Interview with S by AK ’21.
S is from south Florida where she grew up in a very tight knit Palestinian family. Her hometown’s demographics are predominantly Jewish. She sometimes noticed tensions between the culture of her family and of her town, but accepted it as a part of life. She was first introduced to the concept of the “Palestinian diaspora” and her status as a member of it when she was a college student. While at college, she met other Arabs and Palestinians who had an impact on her development and self awareness. In her interview, she also described her interactions with progressive Jews as influential. After graduating, S has continued exploring the concept of the diaspora further, questioning both the term “diaspora” itself and what it means for her identity. S is currently pursuing her interest in documentary work and film festival programming.
Transcript:
“My grandmother was Lebanese and my grandfather when he was a young boy, around ten or so, his family had to leave Haifa, or the village by Haifa in Palestine where they were, and the story that’s always told to me is that his family had to go into hiding. He ended up in Senegal and that’s where he met my grandmother. Both of my parents were born and raised in Dakar Senegal.

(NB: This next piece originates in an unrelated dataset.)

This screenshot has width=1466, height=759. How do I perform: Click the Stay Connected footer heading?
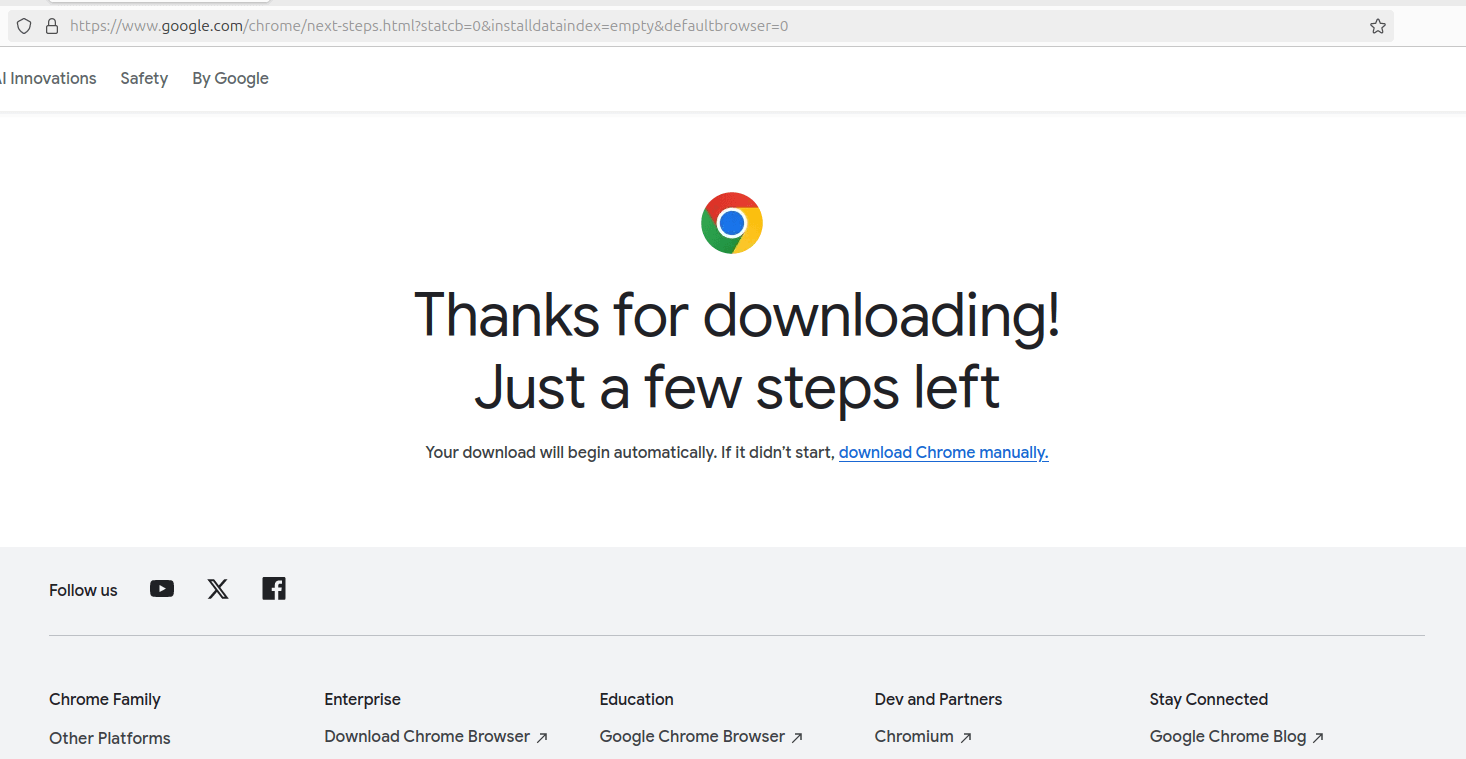pos(1208,699)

And my dad ended up coming to Florida. Ever since then my family moved around the state and I was born and raised along with my other three siblings in south Florida in Boca Raton, which is one of the concentratedly Jewish towns in the U.S.
My brother and I took very different academic paths, in eighth grade, if you want to continue to be in these advanced science classes, then you must start taking classes in the gifted program. I remember that the first year that I took that science class, I was in eighth grade, and I walked into the room. It was almost entirely white, Jewish students that had known each other since second grade or before and had been in this program together in a separate building, with separate teachers, with separate resources. I remember it was very clear to me that I felt like I was walking into their space. There I would come home at the end of the day and I’d talk to my brother and he was taking a whole other set of classes and the difference between who we interacted with each day was just astounding.

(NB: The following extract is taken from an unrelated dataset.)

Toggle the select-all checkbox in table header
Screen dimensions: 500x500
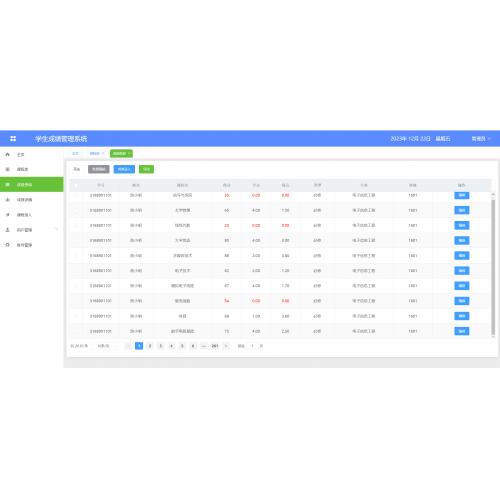(x=76, y=185)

And I would say that that characterizes a lot of my understanding of the Palestinian diaspora growing up, was not this rigorous term that can be thought of in terms of system or has this whole associated language, but it was very much just a series of gestures in my life. It was going to school and splitting up with my brother and seeing that difference, or it was the one or two anecdotes that my grandpa always used to tell.
Duke was the first place where I realized that such a thing as the ‘Palestinian diaspora’ in the language exists. Duke was also where I learned for the first time that there are many countries that support Palestine’s right to exist and that Israel’s current existence as it is in the Middle East is contested, because where I grew up there was just overwhelming support for the state of Israel so I always thought it was a foregone conclusion that the whole world supported Israel and Duke was the first place that I realized that that wasn’t the case.

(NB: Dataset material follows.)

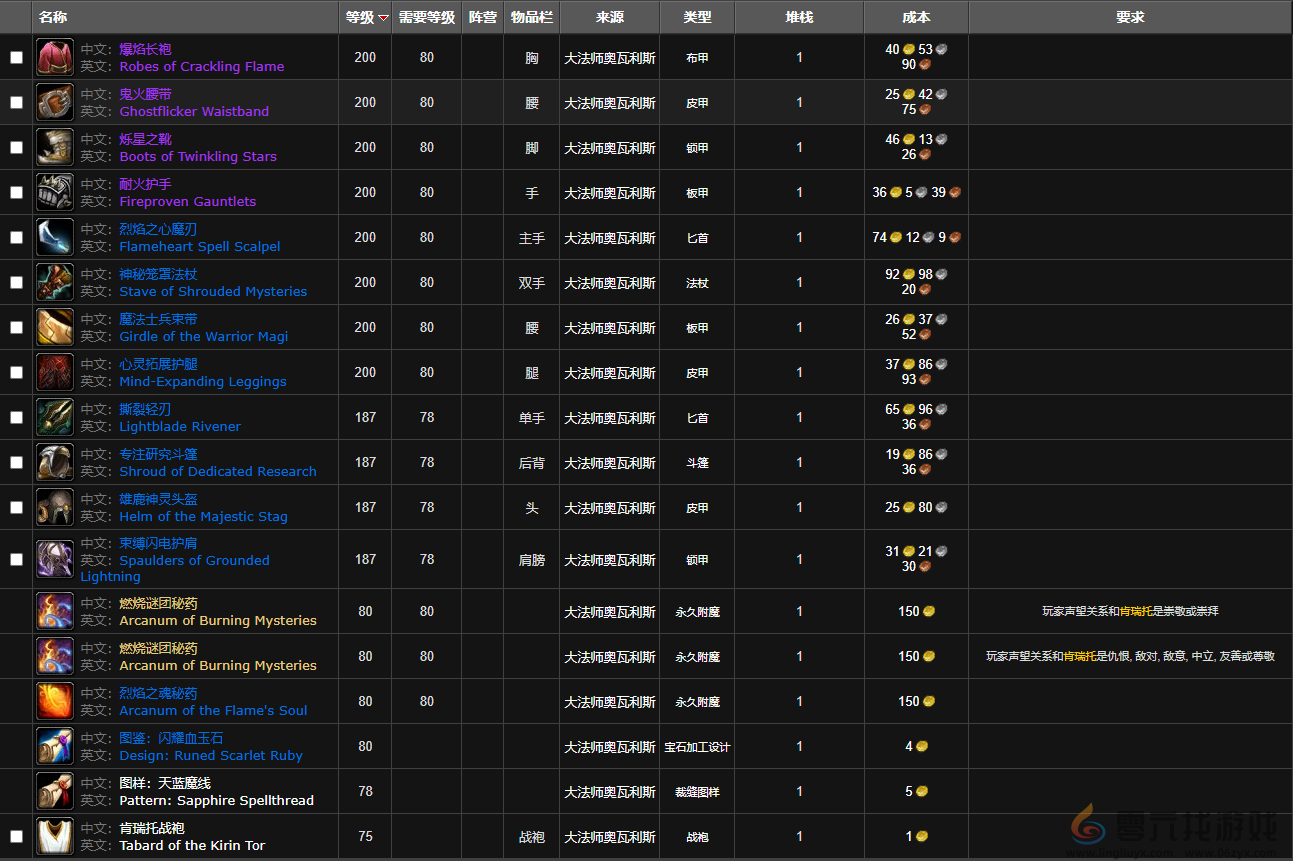This screenshot has width=1293, height=861.
Task: Click the 名称 column header
Action: point(53,17)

My grandfather was part of the Palestinian diaspora, and then my parents came after him, and then my siblings and I came after my parents. That means that it’s a multi-generational lineage of that history and as that history has come down that lineage it’s become increasingly fragmented and so in many ways I feel just as disconnected from the Palestinian diaspora as I do identify as part of it and that identification has been very recent. If diaspora is about not having this ownership of land or place or identity then in addition to that I also think as the generations have passed I also feel a difficulty having a sense of ownership over the term ‘diaspora’ itself.”